→ Task to complete:
Output range, inclusive: from the line containing "Click the ヘルプ question mark circle icon" to the line containing "This screenshot has width=1511, height=812.". Restate those lines from the data below word for word and only those.

→ Extracted records:
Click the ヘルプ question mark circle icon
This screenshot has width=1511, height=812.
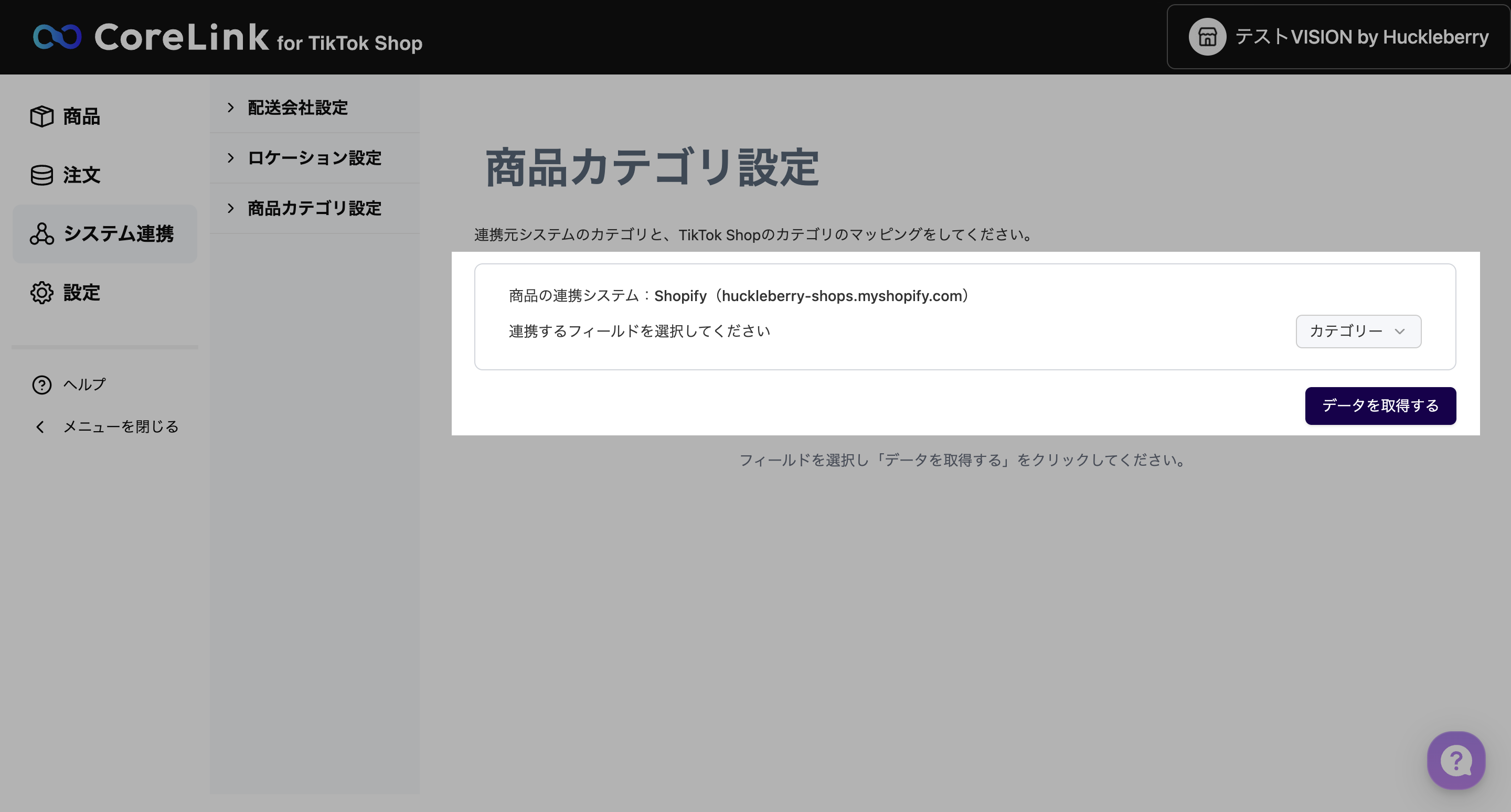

--

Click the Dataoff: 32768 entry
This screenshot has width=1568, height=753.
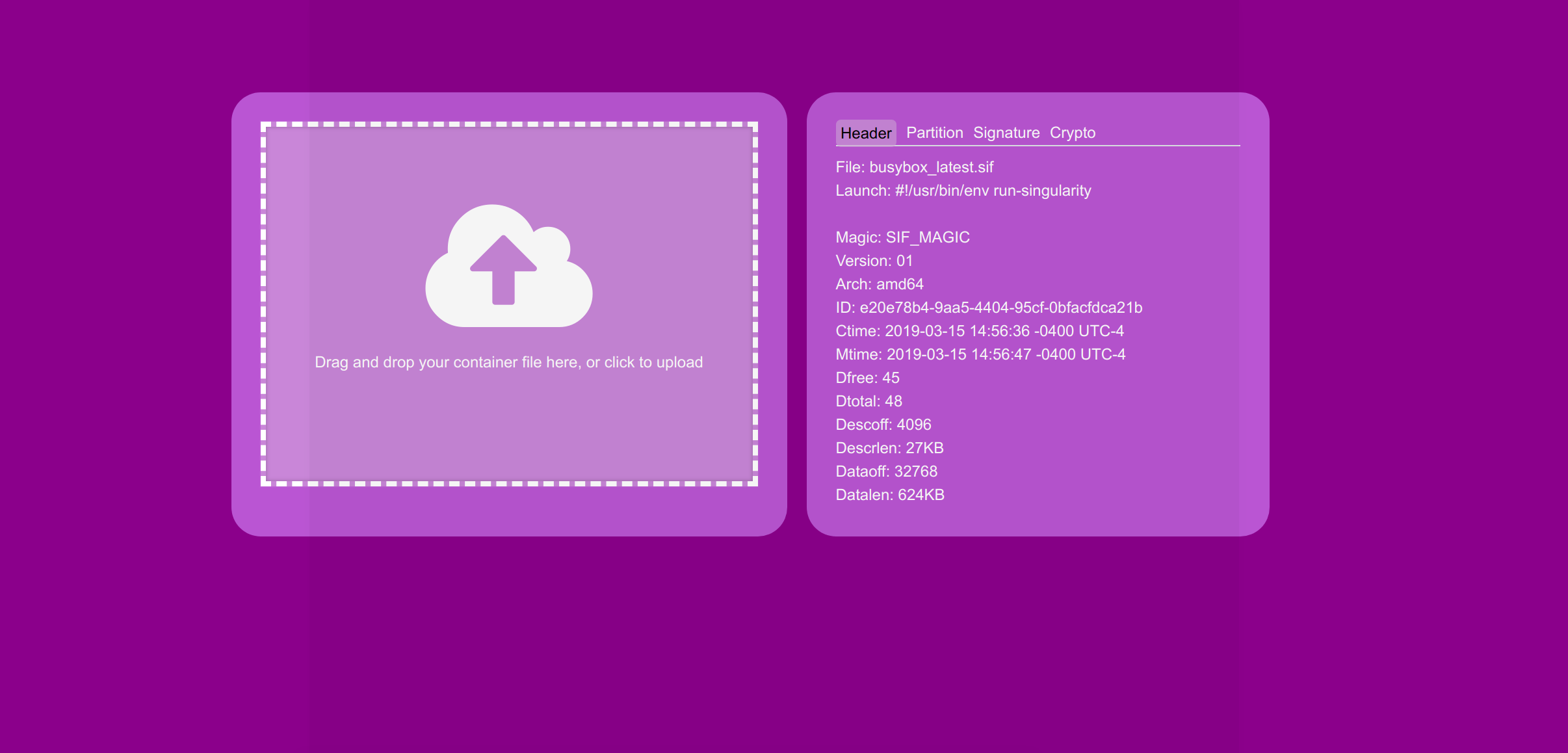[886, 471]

→ Output of the task:
Click the ヘルプ question mark circle icon
This screenshot has width=1511, height=812.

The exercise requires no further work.